Since I stopped writing the blog a few months ago one of the biggest changes is the fact that our family is one dog short. Cooper the bipolar runaway champion counter surfer has gone to live in the mountains. I say that very matter-of-factly but if truth be told I still feel guilty about it. Yeah I know, I'm Catholic so the guilt is here for good.
I can't even remember what set me off but one day in June I had had enough and I quick like made a flyer with his picture on it and sent it out to my kids and everyone else I know hoping I could spur a bit of interest. Now because I don't think I really wanted to get rid of him the flyer read something like:
3 year old neutered Bernese Mountain Dog
spoiled, naughty, high maintenance, a runaway
Dog is accustomed to being indoors and outdoors,
so if you are going to lock him outside or in a kennel
this is not the dog for you
I giggled to myself as I sent the email out and then forgot about it. I guess I should have added adjectives like rabid, schizophrenic and murderous because that night I received a call from Katie - she was interested in Cooper. Again I reiterated the naughty, spoiled etc etc. She wanted to see him, and she was willing to drive from her home in Morrison to do it. I thought about telling her he bites small children but I kept my mouth shut.

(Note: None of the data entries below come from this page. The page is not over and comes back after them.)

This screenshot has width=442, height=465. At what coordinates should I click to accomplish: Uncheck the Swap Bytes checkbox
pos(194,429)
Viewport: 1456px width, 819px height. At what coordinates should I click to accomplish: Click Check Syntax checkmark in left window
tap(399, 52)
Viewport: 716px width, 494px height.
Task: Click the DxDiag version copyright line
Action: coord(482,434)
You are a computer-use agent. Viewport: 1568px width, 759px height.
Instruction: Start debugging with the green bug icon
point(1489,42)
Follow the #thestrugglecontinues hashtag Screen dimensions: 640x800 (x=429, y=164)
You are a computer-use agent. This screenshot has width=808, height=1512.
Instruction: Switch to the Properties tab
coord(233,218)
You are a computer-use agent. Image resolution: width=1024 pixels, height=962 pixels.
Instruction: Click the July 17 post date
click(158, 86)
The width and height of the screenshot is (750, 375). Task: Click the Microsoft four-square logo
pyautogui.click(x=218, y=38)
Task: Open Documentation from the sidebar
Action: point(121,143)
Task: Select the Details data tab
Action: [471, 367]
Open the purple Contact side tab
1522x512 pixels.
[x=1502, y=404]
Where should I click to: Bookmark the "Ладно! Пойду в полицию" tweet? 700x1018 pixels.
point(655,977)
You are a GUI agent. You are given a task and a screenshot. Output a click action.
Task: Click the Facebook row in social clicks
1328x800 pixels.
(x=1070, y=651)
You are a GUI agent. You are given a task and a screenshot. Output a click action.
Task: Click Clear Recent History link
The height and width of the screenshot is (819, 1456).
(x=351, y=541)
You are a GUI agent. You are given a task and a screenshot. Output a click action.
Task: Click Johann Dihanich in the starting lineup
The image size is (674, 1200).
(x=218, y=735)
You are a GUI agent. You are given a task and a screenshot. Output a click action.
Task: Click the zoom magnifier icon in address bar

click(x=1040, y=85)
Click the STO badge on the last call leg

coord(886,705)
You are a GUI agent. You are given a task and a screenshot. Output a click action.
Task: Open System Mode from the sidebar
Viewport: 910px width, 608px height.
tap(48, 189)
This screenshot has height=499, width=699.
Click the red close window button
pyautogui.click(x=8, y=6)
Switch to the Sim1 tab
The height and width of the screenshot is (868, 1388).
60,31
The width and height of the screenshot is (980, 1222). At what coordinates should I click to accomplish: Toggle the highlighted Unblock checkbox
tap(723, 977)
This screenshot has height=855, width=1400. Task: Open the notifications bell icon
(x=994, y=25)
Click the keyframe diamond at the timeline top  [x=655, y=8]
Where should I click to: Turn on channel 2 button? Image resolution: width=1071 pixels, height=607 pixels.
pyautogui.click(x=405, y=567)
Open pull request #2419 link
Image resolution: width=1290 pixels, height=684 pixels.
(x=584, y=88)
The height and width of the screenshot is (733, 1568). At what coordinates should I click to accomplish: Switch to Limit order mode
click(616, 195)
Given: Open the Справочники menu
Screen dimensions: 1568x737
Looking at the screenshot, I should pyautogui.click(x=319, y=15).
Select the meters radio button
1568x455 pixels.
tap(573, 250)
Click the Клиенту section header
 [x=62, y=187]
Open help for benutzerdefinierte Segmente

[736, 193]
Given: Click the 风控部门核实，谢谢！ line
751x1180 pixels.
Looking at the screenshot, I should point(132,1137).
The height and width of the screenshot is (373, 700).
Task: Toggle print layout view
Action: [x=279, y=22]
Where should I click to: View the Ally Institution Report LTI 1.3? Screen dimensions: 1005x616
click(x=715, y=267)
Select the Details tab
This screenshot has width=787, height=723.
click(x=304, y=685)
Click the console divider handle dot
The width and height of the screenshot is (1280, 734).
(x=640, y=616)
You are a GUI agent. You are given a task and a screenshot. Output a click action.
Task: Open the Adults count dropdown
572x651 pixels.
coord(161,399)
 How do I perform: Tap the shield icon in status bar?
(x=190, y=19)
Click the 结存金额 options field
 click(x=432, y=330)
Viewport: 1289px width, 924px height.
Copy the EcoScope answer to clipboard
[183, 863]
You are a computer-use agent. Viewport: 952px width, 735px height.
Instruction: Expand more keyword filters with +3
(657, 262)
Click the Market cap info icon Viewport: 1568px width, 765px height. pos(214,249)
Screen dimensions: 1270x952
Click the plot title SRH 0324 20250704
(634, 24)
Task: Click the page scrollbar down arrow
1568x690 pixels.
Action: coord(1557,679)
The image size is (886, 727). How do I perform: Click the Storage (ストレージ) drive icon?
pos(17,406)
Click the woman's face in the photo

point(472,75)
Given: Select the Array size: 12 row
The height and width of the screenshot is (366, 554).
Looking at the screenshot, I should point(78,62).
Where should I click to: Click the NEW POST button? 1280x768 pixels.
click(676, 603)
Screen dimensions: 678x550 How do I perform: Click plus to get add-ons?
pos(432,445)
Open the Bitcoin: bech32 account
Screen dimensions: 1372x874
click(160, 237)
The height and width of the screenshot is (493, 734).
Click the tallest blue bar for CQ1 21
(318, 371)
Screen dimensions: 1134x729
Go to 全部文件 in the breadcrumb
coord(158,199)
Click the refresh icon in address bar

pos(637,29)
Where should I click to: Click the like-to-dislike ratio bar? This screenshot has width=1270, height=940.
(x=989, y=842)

We ended up meeting at the rest stop in Wiggins. Katie looked normal, she was driving a Landcruiser (don't know if that's a good sign or a bad sign) She had all her teeth and she didn't have horns or any signs of witchcraft type activity. When she asked if she could take him home for the weekend I couldn't help myself. I asked her with a nervous laugh, if she planned to eat Cooper for dinner. I asked her who would be home with him. I asked Katie if she had a fence. I asked her what she did for a living and if she was married. (She works for Denver Police Department and has a degree in forensic biology and yes, she is married)Then finally I could find no reason to keep Cooper with me.
She took his leash from me and tenderly led my dog to her car. Cooper stopped and looked at me like, "Mom, take me home, I wanna go with you". Tears welled up in the corner of my eyes and then driving home the water works began. I knew I wasn't going to see him again, I knew Katie would take great care of this mutt. Then at nearly 50 years old..... I called my Mom, and cried. My Mom appeared later with a cheesecake. My Mom is the best!
I am in contact with Katie and Cooper frequently and all is well. She has sent me photos of Cooper on their acres and acres of land in the mountains and of Cooper laying on her couch and laying on her bed, so I know he is right at home.
Above is Cooper and his new sister Phoebe
So at the Cook no kill mini farm all is as it should be Jack is back to normal after pouting and feeling lonely for a few days. We can now leave Jack outside and he won't runaway, we can leave the front door open and there is no dog to bust out at 50 miles an hour. The baby goats aren't chased until they nearly have a coronary and there is only half the dog hair to sweep up. Tony has finally started speaking to me again after giving Cooper away....and Jon is PUMPED.